The purpose of the Green Wedge A zone is to provide for use of the land to preserve, conserve and enhance biodiversity, natural resources, scenic landscapes and the heritage values of the area, Staikos said.
He said the area needs to be transitions into a place that the residents in Clarinda, Clayton South, Oakleigh South and Heatherton were promised.
Staikos explained that he supported the refusal of the extension as while the site won’t form the core park land, it will be adjacent to the core park land proposed for the area.
Councillor Rosemary West, who seconded the motion, explained that Alex Fraser has had long enough to find a new site.
“Right from the start in 2008, Alex Fraser knew they had to quit the site in 15 years. To now claim they need more time is preposterous. Allowing the extension would set an appalling precedent.
“I want to see our green wedge protected for future generations,” West said.
Councillors who voted in favour of refusing the extension included Staikos, West, councillor David Eden, councillor Tamara Barth and mayor Georgina Oxley.
Those against the motion included councillor Ron Brownlees, councillor Tamsin Bearsley
and councillor Geoff Gledhill. Councillor George Hua abstained from voting.
Brownlees argued that the proposed park land in the area would go ahead irrespective of the Clarinda Recycling Facility’s location. “It’s not dependant on this land,” he said.
“It is operating an important resource recovery facility. Some people might say it’s a concrete crusher – it’s a bit more than just a concrete crusher. It provides a lot for the economy in terms of jobs and for the resources needed in the development of our surrounding community,” Brownlees said.
Bearsley said that it was a difficult decision for the council to make.
“Twenty-two hectares close to Melbourne is actually really difficult to find. There have been government organisations working with Alex Fraser to find something, but that is a very hard amount of land to find where it’s not going to inconvenience another set of residents. It’s expect that it will take them some time to find that,” Bearsley said.

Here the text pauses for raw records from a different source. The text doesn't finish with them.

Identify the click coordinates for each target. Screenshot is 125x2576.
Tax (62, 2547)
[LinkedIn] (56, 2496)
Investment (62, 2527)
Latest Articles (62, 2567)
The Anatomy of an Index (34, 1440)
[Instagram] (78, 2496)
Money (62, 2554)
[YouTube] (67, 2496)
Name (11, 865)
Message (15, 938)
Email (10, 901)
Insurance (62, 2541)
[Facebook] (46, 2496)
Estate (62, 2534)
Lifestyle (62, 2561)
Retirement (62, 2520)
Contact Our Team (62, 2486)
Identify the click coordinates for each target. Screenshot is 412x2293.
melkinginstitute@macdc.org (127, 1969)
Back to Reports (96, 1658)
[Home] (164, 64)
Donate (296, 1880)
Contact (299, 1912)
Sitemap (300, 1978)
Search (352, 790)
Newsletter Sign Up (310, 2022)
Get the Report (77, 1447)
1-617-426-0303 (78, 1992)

To give the local community certainty about the fixed term of its application for an extension, Alex Fraser put forward a Community Benefits Package – giving the Kingston community ownership of its 22 hectares of land once the facility has moved, along with $7.5 million to put towards sports and recreation facilities.
Murphy said that the Kingston City Council’s decision not to consider this offer has denied its residents a significant expansion to the ‘Chain of Parks’.

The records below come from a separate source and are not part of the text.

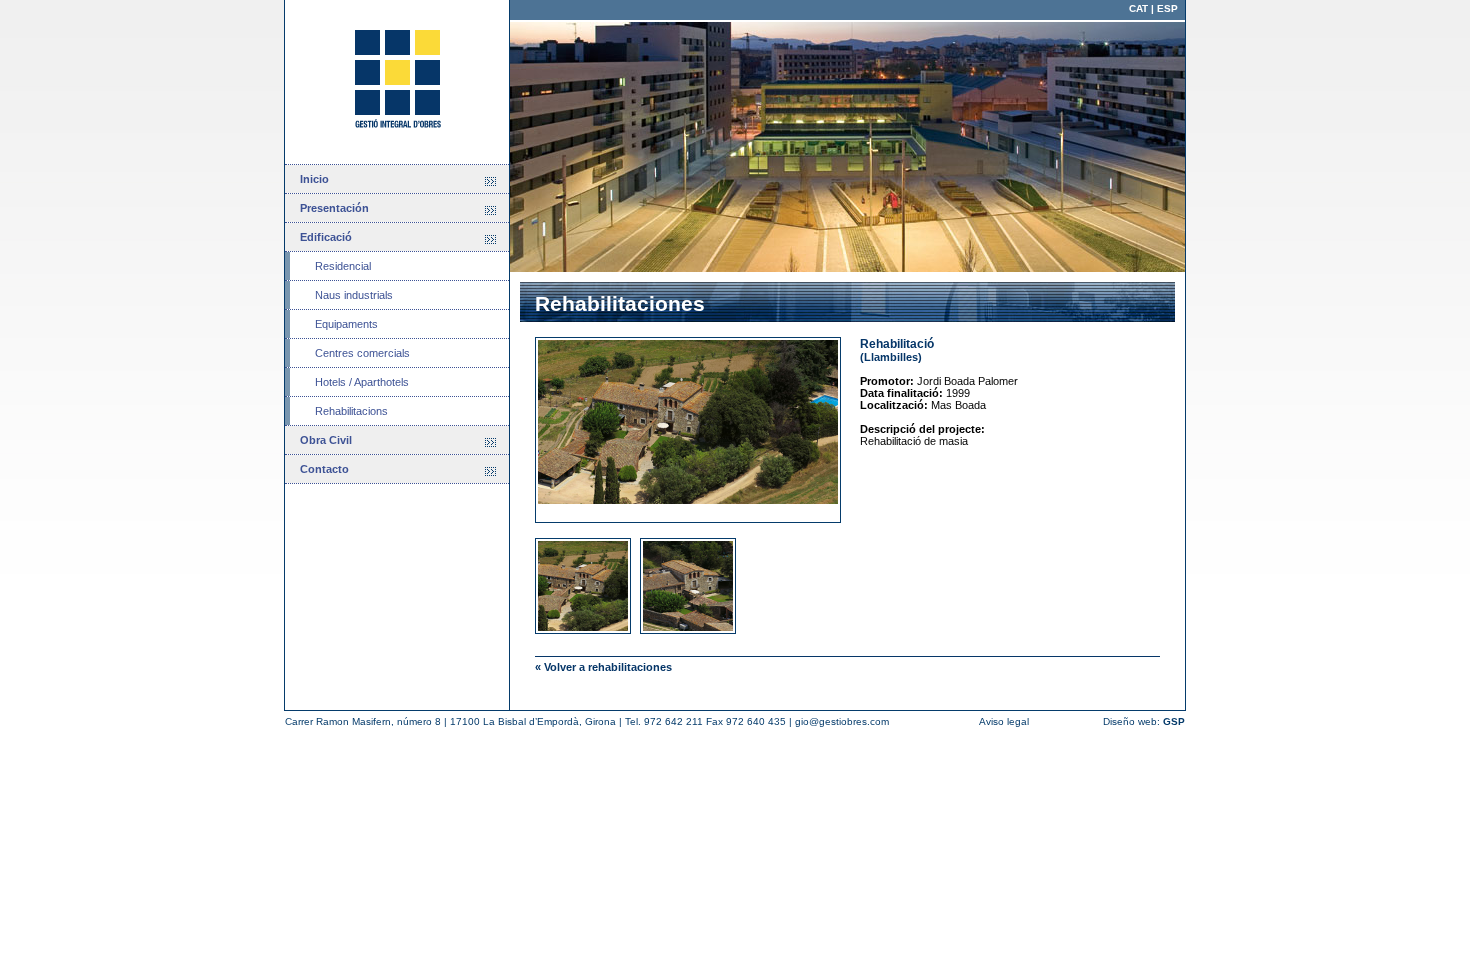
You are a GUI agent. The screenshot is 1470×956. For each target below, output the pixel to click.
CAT (1138, 8)
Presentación (334, 208)
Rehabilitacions (351, 411)
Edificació (326, 237)
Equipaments (346, 324)
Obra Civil (326, 440)
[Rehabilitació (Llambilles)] (697, 430)
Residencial (343, 266)
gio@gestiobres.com (842, 721)
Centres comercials (362, 353)
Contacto (324, 469)
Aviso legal (1004, 721)
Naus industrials (354, 295)
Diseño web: (1144, 721)
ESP (1167, 8)
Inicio (314, 179)
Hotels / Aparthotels (362, 382)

“We are considering all of our options and will do whatever we can to see this decision overturned.
“This is clearly an issue of state significance, so we are calling on state government to intervene,” Murphy told Inside Waste.
“While we’ve been working to resolve this at a local level, the state government is acutely aware of the significant impact closure would have on the state’s environment and economy.”
Murphy said that the Alex Fraser Group understands and is committed to moving the Clarinda recycling facility, but more time is needed to do so.
“We have been looking for alternative sites for many years now, and we continue to do so.”
Murphy explained that the request to extend the life of the facility in its current location by 15 years was made as there are no alternative sites available by 2023.